The central conceit of Wolfe’s story is that the population of the Whorl have forgotten that the live in generation star ship — something that Robinson’s characters could only wish to forget. Like all of Wolfe’s works there is a literary preoccupation with the internal logic and the implications of who is telling the story. In the case of the Long Sun, save a dropped pronoun, up until the very end the reader must assume that the text is narrated by the omniscient third person.

I don’t think that Wolfe saw himself as a practitioner of hard SF, and although he had given thought to how the Whorl worked, it all seems to be in service of providing the reader with a fantastic literary vista — a setting that forces the reader to reorient themselves in reading the text. The real appeal of SF, as far as I judge it, is not that the authority of science grants the writer powers of prognostication, but rather a certain means of suspending disbelief, and then remarkable destinations to carry the reader away off too once their disbelief is in flight. It has been glibly asserted that SF needs to be more than jet-packs and ray guns, but Wolfe himself, even in his literary shenanigans was all about the jet-packs and ray guns.

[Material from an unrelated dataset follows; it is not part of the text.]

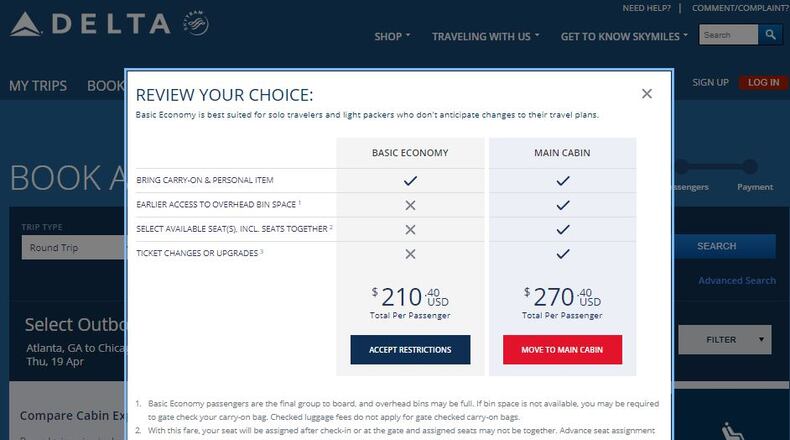
Task: Click the Log In button
Action: [x=763, y=82]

The problem was never the paraphernalia. The problem with a lot of SF was that the writing was not very good.


The ship was pulling its punches. I half anticipated the ship to arrive back at Earth to find that reintegration of the passengers into Earth’s ecosystem was impossible. How many new viruses would have evolved on Earth in their absence? How dangerous would their own bacteria have become to humans on Earth? Or perhaps they would be received back on Earth with abject horror. Inured to their own true state, they don’t appreciate how irradiated, starved, inbred, and traumatized they. But these would have been endings that would have not have suited the ship’s purposes, nor Robinson’s inclinations as a writer.

In the end mankind’s colonisation of the galaxy resembles less of a science based prediction of the future, than a kind of secular heaven. It lives, like heaven, in our imaginations, where it can be left unchallenged, save for when we encounter true believers. The aspirations of Star Trek, like many religious traditions, are better inherited in a flexible, non-literal form. But that also has grim possibilities as a divide opens up between the naive believers in our science fiction future and the better schooled theologians who will inevitably have to choose their words carefully so as not to alienate the faithful. In the case of the novel, the readers are left to imagine how the passengers on the ship in Aurora might have eventually reacted to story they have presented to them. Back in the real world a work like Aurora entering the “canon” of SF might inoculate us, but if the resistance to accepting Joanna Russ’s We Who Are About To… into any kind of canon is any indication, Robinson has his work cut out.